In his Sociological Lyrics Aleksei Levinson studies the dynamics and the structure of the replies to polls concerning Russian society’s attitude to the possible conflict with NATO and the USA. As a development of the issue’s cross-cutting problem Levinson, amongst other things, pays special attention to the correlation of the answers given by people who have tertiary education and those who have not.
The other topic of this issue is the specifics of the state experiment currently being conducted in Belorussia that attempts to combine old political and economic governing mechanisms with the new historical challenges. The block of materials Constructing the Future: the «Belorussia» Project presents three papers. An extended article by Yaroslav Shimov Belorussia: an East European Paradox explores the unique social and political case of Belorussia in a broad historical and cultural context that grounds that uniqueness in the border position traditionally taken by that country. The articles by Fedor Lukyanov and Yuri Drakokhrust are dedicated to the development and prospects of the Russian-Belorussian relationship as seen from the perspective of both neighbours — Russia and Belorussia.

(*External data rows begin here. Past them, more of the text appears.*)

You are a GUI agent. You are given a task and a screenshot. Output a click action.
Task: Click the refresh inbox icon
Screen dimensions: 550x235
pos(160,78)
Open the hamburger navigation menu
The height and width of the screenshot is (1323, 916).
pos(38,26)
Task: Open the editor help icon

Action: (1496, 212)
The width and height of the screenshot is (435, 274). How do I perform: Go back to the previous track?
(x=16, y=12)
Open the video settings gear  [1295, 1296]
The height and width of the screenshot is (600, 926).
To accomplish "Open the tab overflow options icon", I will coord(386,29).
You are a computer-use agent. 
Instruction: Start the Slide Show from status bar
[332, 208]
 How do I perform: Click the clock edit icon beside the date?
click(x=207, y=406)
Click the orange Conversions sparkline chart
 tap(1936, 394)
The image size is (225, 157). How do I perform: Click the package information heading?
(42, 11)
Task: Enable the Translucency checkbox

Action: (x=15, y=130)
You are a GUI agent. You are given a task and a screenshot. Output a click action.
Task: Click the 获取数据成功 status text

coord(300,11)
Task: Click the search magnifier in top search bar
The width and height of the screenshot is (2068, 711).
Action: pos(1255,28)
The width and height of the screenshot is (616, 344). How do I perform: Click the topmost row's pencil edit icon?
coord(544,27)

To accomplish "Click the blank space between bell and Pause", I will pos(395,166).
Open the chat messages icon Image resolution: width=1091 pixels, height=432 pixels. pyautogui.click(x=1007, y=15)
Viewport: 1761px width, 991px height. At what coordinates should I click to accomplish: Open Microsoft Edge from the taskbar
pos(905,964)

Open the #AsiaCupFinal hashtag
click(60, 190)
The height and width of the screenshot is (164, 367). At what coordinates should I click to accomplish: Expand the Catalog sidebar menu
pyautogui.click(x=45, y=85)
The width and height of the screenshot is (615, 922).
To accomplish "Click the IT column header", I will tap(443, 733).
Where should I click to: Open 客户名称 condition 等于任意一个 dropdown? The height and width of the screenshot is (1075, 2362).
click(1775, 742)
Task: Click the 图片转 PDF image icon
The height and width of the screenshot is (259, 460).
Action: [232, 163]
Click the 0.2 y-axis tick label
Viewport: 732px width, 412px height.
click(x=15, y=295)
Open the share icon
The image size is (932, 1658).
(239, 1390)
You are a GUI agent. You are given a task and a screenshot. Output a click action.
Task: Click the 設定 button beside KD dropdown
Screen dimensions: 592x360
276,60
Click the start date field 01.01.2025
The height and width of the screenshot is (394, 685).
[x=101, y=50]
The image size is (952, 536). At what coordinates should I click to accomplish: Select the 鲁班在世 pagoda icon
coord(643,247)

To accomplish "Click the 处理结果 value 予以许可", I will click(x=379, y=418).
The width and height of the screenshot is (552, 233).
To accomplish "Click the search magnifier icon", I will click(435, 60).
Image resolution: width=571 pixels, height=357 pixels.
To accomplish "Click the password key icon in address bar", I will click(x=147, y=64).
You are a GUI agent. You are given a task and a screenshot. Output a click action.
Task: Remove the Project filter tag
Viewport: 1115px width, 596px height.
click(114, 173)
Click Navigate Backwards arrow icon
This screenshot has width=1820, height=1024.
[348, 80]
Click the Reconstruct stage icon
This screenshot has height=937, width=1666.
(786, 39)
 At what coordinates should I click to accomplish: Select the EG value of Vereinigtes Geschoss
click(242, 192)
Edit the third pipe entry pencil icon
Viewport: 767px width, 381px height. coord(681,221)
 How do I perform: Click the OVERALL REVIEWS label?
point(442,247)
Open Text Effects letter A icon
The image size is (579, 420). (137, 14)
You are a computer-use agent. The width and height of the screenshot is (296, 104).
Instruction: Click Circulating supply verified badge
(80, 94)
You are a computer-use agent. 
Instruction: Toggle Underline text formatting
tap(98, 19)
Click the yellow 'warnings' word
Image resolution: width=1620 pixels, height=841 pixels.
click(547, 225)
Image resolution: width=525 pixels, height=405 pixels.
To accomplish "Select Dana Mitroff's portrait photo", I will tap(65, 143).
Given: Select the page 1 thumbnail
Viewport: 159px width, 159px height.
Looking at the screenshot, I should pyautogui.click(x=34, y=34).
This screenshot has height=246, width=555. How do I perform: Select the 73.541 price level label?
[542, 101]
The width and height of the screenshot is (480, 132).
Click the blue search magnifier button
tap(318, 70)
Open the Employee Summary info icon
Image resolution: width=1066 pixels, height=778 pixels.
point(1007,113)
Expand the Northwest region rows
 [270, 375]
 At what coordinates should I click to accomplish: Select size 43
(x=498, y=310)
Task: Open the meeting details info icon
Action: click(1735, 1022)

The Culture of Politics section in turn elaborates on the topic of Belorussia, focusing on the means and mechanisms of the ideological construction taking place there. Thus, an article by a Belorussian philologist and politician currently in opposition to the Lukashenko regime is dedicated to the textbooks on State Ideology which has become almost the main subject taught in Belorussian educational institutions. An article by Anastasia Mitrofanova also makes an attempt to chart the contours of the Belorussian ideological project, albeit from somewhat different political positions.
In the Case Study of this issue we publish a huge work by Pavel Polan that rediscovers the prehistory of the Holocaust. That article, based on an enormous massif of archive materials, tells a tragic story of how Stalin and the Soviet government in 1940 refused a German offer to accept several millions of Jews.
The NZ Tribune this time is taken by the famous sociologist, political scholar and left-wing activist Aleksandr Tarasov. His text, built as a report on a 2006 Athens European Social Forum, is devoted to the crisis emerging within the antiglobalist movement and its perspectives of overcoming it.
A new section, Around NZ, invites our readers to be more active in discussing already published materials. An St. Petersburg historian Andrei Semenov shares with us his critical reaction to the NZ special issue «1905: 100 Years of Oblivion». He is answered by a Moscow historian Aleksandr Shubin who wrote one of the program articles of the discussed issue. An article by Denis Dragunsky The Great Human Rights Sophism (NZ. 2006. № 1) caused an exchange of opinions between its author and a journalist and human rights activist Aleksei Tokarev.
The issue is concluded with NZ standing sections: New Institutions (on the program and activities of the Institute of Eastern Europe), Journals Review and New Books. In the latter section we have to mark out Sergei Ushakin’s review dealing with the books on social and political identity of the youth.